Remember, there is a thing called personal responsibility. People  ( among them some of my own clients) like to say things like: I didn't know, it was someone elses fault, the solicitor made me, the solicitor said I had to , the solicitor said I should - the answer to all being did it ever occur to you to make yourself aware of what you are doing when (a) you do something and (b) you have to do it properly or bear the consequences. 

What I also said is that the purchaser should carry out a survey which will show up anything that a Vendor might have forgotten. 
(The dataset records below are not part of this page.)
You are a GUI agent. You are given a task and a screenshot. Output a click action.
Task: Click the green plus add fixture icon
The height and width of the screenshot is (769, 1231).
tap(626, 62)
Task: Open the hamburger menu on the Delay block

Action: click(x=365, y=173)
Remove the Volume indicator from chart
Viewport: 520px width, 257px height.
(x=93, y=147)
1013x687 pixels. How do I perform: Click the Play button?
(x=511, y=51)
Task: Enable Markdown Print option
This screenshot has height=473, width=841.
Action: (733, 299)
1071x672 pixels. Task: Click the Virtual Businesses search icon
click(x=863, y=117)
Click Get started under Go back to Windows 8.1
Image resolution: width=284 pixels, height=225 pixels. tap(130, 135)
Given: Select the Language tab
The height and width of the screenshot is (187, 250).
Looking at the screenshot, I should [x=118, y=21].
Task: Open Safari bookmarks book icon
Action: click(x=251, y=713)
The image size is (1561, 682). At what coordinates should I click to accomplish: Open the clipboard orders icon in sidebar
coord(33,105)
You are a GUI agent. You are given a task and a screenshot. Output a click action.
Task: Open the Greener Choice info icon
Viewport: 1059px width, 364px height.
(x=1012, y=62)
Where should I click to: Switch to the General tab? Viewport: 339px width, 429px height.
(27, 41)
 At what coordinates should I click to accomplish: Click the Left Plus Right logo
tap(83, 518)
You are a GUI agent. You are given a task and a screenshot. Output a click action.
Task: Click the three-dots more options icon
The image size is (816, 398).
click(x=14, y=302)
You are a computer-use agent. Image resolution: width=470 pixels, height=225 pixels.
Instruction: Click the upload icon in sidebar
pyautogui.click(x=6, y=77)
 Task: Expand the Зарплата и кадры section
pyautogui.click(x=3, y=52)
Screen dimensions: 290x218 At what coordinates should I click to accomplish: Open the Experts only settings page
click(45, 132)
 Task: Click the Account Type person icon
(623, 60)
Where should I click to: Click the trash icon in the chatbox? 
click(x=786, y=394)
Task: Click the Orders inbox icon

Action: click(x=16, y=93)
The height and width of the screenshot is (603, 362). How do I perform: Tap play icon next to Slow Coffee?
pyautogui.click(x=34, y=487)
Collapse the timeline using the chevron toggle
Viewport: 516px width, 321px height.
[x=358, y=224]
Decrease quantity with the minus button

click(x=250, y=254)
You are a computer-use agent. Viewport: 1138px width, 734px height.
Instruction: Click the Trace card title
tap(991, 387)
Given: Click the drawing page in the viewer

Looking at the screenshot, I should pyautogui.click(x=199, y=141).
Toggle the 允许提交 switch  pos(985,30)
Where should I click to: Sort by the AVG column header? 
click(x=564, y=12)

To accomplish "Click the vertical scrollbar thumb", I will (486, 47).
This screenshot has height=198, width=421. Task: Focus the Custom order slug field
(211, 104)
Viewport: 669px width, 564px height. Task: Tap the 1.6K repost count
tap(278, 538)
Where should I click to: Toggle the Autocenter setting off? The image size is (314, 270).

"It is beyond a joke that solicitors get away with a clause in a contract rather than doing some leg work and some legal work. Whether planning permission is needed is a matter of law, fully in the remit of a solicitor and not a matter for the vendor who mightn't even be aware that there are unauthoised bits on his property. "

Now you're just being silly!

Precisely how would a vendor not know that "bits" of his property are not authorised? Could'nt he get his own engineer or architect to walk around the property with him and explain what "bits" are original and what "bits" are add-ons?   After all, it is a big transaction and he is going to be held responsible for the "bits" - should'nt he know something about the planning history of his property - its not rocket science. 

Why exactly should the solicitor take on that  vendor's responsibility? 


mf


----------



## onq (17 Aug 2010)

mf1,

I understand you are a solicitor and a good one by the look of your posts, but allow me to add in my tuppence worth here.

A client of an office I worked for bought a site of land in Inner City Dublin. The site was bounded by high walls. The access was to be via the rear boundary necessitating the demolition of the rear wall. The deal was done, the permission lodged and nobody objected during the application process. There was no Appeal.

During the requisitions on title and vendors solicitor confirmed there were no burdens on the lease which could affect the title, and it was later shown that he clearly understood the intention of the purchaser to develop.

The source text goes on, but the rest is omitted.